__What you should do__
Search the records for "computer" and copy each line that holds it.
════════
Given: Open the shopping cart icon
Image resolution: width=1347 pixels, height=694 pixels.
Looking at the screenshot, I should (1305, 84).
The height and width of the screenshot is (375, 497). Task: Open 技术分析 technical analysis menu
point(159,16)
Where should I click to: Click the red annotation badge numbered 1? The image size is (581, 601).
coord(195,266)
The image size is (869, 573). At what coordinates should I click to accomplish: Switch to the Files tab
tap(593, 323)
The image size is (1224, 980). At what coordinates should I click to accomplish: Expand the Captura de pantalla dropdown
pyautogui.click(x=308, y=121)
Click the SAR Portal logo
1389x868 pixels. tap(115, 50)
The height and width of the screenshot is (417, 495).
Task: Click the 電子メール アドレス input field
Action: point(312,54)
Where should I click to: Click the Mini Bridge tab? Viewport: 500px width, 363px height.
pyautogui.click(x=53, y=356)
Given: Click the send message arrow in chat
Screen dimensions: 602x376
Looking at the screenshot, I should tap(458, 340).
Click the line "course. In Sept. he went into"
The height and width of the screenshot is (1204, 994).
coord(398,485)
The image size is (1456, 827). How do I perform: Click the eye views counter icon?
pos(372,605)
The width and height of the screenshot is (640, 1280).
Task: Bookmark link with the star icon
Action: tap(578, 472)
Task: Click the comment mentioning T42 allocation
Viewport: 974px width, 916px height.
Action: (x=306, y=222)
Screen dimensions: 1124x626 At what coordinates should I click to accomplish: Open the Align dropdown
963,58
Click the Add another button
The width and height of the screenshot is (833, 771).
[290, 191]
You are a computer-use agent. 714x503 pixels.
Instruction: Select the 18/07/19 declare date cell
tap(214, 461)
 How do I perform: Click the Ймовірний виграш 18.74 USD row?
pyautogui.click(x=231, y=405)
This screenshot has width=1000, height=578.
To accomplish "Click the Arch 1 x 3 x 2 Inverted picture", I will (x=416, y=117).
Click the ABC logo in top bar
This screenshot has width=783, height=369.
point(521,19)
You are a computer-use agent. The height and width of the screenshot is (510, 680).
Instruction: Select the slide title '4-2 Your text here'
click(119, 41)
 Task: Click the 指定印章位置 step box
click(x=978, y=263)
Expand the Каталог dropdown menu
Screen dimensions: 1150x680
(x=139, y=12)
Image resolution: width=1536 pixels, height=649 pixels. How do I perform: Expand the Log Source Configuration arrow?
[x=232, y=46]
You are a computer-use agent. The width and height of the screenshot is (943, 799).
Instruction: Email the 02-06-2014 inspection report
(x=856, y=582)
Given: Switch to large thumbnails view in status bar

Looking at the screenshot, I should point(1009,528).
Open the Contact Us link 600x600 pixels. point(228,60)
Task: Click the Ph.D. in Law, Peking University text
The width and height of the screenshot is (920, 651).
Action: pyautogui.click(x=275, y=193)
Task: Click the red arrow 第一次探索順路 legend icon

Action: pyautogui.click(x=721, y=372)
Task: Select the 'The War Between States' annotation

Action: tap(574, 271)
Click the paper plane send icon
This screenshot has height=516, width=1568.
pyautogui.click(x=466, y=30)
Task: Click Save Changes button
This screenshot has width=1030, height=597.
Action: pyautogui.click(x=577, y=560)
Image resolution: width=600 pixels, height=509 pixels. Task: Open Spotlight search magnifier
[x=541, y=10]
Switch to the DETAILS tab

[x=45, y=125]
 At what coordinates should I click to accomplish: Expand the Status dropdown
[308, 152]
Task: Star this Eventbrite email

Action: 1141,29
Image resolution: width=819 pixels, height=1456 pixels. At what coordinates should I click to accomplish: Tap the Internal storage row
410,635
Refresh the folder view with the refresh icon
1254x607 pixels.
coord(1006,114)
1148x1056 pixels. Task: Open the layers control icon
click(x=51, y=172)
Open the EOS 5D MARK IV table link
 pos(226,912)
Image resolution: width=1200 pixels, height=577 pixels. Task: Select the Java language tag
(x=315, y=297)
════════
__Task output__
You are a computer-use agent. 714x503 pixels.
You are a computer-use agent. The height and width of the screenshot is (510, 680).
You are a computer-use agent. The width and height of the screenshot is (943, 799).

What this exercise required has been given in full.